§ **YOUR GOAL**
Apart from the pictures, output all of the records exactly.
### DATA PROVIDED
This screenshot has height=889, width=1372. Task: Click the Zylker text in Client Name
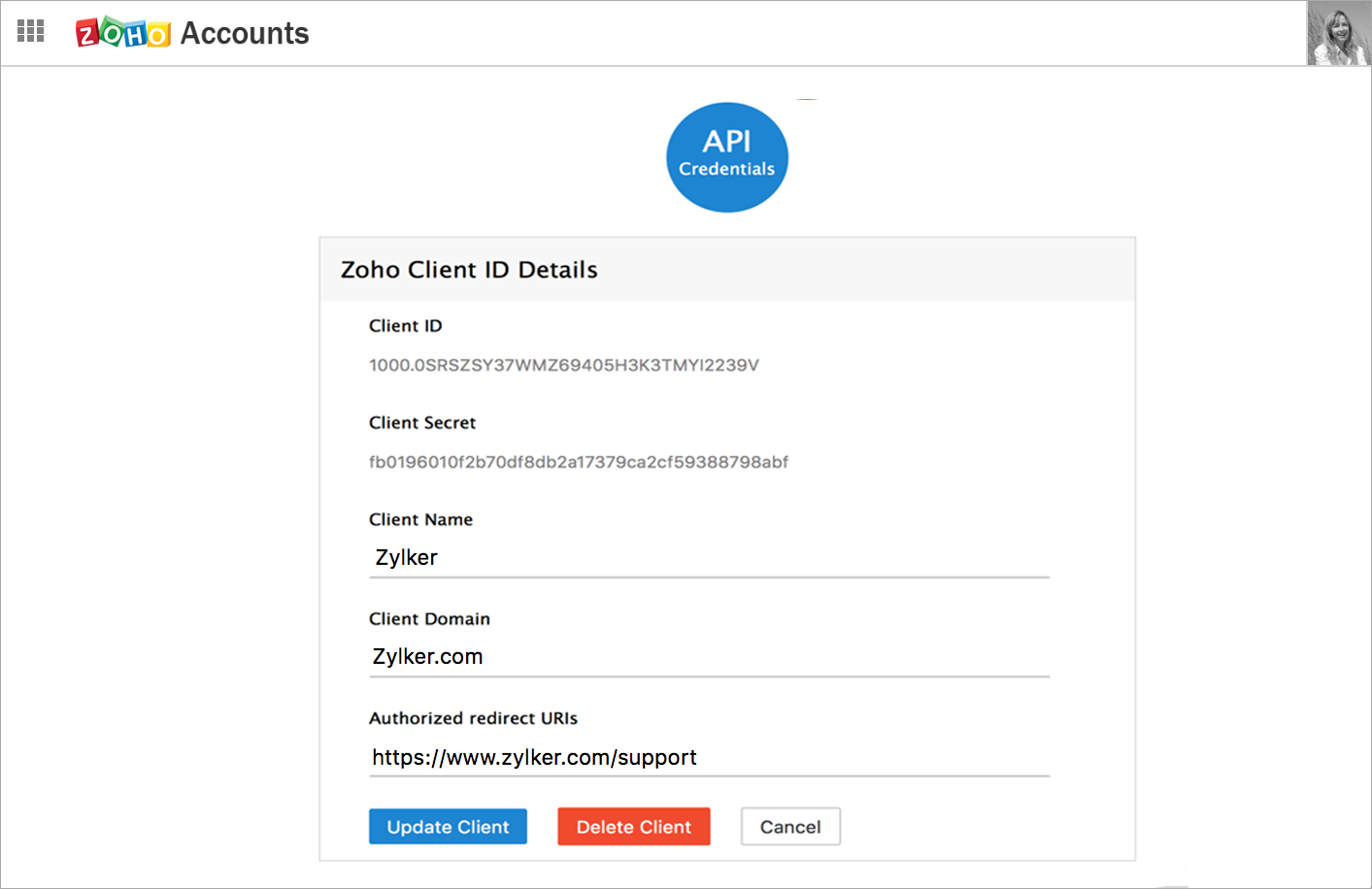[406, 557]
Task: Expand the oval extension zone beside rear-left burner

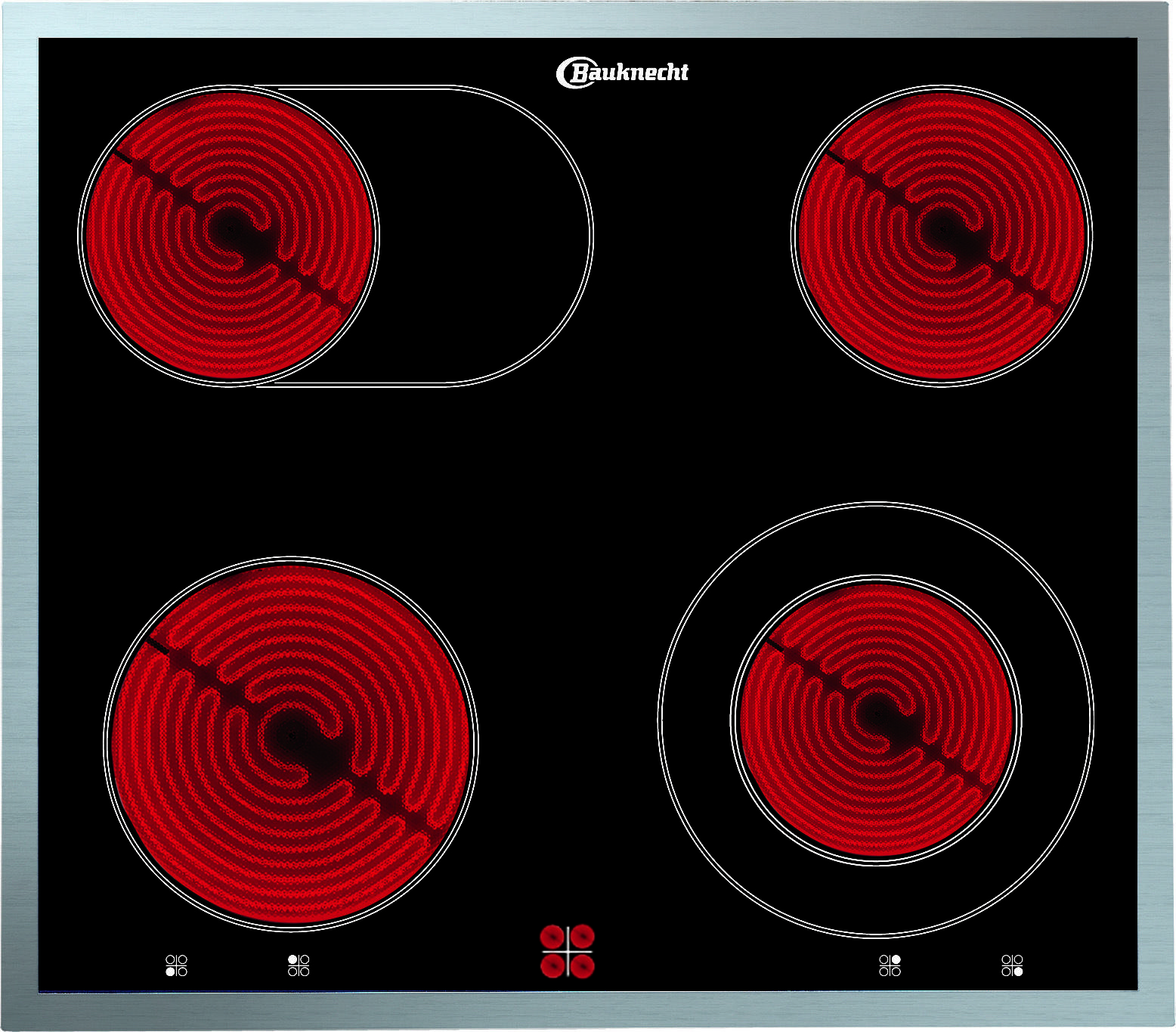Action: (x=484, y=236)
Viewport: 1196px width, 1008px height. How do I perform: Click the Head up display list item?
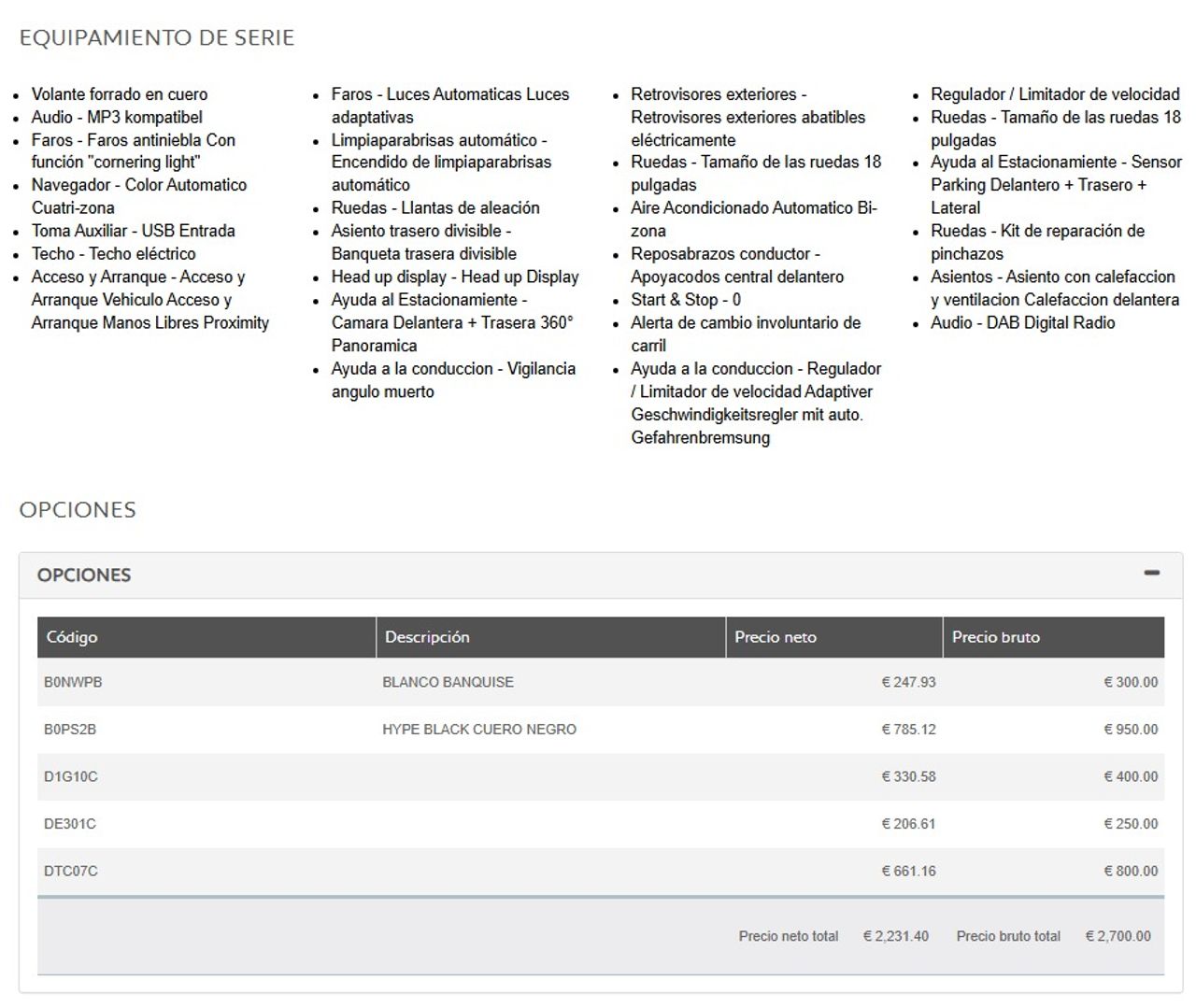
######
§ **FINISHED EXERCISE**
This screenshot has height=889, width=1372. Task: Click the Zylker text in Client Name
[406, 557]
Task: Expand the oval extension zone beside rear-left burner

Action: (x=484, y=236)
Viewport: 1196px width, 1008px height. How do I perform: Click the Head up display list item?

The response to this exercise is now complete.